A mudança de paradigma da prática médica contemporânea requer ampliar e valorizar dimensões que não podem ser medidas por equipamentos tecnológicos. Significar o sofrimento e as queixas dos usuários dos serviços de saúde deve ser valorizado, para além de resultados dos exames clínicos complementares, dos testes terapêuticos e, também, dos trabalhos científicos de revisão sistemática da literatura. Destaca-se, também, como desafio da prática médica atual, a inclusão de um cuidado integral, biopsicossocial; o acompanhamento das doenças crônicas; a distribuição de cuidados preventivos de forma equitativa; e a promoção de atitudes salutares. A prática médica atual requer disponibilidade de tempo para se envolver com as pessoas sob sua responsabilidade e para participar de capacitações permanentes, para desenvolver competências e habilidades para o cuidado humanizado e gestão em saúde (FACCHINI, 2002).
Na perspectiva da possibilidade de promover saúde e desenvolvimento humano em uma sociedade subordinada à lógica do capital, deve-se superar a prática da promoção de saúde enfatizada em uma classificação das populações, relacionando seus problemas aos seus modos de vida.
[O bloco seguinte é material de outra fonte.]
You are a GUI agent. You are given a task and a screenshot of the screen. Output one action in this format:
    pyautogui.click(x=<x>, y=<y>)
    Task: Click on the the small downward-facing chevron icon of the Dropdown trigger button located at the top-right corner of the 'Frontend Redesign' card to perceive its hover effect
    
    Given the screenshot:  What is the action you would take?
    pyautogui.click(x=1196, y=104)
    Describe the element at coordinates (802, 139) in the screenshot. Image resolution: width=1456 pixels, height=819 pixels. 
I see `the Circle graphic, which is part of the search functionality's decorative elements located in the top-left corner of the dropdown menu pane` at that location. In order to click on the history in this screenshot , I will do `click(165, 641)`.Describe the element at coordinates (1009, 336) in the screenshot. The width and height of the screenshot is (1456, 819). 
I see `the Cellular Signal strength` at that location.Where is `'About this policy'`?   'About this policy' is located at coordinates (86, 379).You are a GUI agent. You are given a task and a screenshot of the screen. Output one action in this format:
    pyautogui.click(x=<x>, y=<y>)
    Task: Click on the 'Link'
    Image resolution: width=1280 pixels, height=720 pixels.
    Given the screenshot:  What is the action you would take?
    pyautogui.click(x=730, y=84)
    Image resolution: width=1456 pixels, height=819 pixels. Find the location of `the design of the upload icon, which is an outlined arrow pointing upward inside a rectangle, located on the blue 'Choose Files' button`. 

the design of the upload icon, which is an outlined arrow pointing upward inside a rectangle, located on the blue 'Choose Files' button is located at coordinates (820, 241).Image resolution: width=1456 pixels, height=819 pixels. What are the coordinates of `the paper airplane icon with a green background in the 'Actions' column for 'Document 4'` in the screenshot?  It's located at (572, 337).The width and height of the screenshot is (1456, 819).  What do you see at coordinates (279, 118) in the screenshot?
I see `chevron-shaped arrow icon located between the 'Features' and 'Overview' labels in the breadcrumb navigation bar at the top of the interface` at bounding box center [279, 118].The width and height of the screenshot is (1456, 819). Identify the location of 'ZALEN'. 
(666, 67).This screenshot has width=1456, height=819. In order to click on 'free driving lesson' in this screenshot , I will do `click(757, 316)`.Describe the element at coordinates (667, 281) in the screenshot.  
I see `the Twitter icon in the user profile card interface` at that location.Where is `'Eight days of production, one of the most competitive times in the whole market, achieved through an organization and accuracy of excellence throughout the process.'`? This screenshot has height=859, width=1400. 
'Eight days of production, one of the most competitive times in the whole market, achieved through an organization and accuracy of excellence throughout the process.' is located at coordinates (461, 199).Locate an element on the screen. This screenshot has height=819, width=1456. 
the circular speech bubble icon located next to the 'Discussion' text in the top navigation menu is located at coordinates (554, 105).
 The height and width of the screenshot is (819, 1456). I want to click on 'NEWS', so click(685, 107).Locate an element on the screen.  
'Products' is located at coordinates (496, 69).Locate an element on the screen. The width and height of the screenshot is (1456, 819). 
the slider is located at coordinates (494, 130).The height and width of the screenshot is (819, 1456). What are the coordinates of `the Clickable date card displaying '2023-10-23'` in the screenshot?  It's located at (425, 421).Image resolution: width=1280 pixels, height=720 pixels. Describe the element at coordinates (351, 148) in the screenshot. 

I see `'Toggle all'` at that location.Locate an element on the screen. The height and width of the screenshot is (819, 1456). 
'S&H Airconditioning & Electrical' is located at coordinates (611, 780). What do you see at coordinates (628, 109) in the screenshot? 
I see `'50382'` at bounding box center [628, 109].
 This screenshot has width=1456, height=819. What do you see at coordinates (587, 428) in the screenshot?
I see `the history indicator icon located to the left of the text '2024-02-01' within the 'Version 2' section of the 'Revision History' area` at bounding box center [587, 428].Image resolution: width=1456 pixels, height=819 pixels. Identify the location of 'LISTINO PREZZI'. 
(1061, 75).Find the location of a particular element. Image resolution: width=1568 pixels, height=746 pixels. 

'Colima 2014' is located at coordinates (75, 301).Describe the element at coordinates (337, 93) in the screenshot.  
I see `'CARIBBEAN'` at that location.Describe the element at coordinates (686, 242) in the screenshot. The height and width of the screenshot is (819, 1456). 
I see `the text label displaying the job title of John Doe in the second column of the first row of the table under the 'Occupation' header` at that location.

Para superar essa forma de promover saúde, deve-se refletir sobre a "ambientação pedagógica": promover discussão entre profissionais de diferentes formações acadêmicas sobre as metas programáticas, a qualidade da assistência na percepção dos usuários, e a adequação do trabalho organizado em consonância com as demandas reais da população. Neste sentido, é importante que a ambientação pedagógica constitua temática da política de saúde, como a humanização do SUS, e que prossiga a Reforma Sanitária (STOTZ; ARAÚJO, 2004).
Conclusões
Nas Diretrizes de 2014, observa-se uma preocupação em detalhar as competências e habilidades requeridas para o graduando do curso médico. Esse fato representa um chamamento às escolas para uma formação por competências, pela contextualização da ação do futuro profissional, na atenção, gestão e educação em saúde. A introdução de temas transversais e instituição de um Núcleo Docente Estruturante que possa acompanhar de perto o projeto pedagógico do curso, desde a sua concepção até o aprimoramento de mudanças requeridas, ao longo do tempo, ressaltam o caráter pedagógico das novas DCN para a gestão dos cursos médicos. A vivência no SUS, grandemente privilegiada desde o início do curso e como campo de prática obrigatório, reitera o compromisso com a formação direcionada às necessidades da população e do contexto político e social atual no Brasil.
Parece ser consensual que o novo documento representa um significativo avanço na definição dos eixos norteadores da formação médica no Brasil para os próximos anos. A interação entre ensino e serviço sugere ser um planejamento imprescindível para formar profissionais condizentes com a desafiadora realidade da saúde no Brasil, de provimento médico para atuar no âmbito do Sistema Único de Saúde.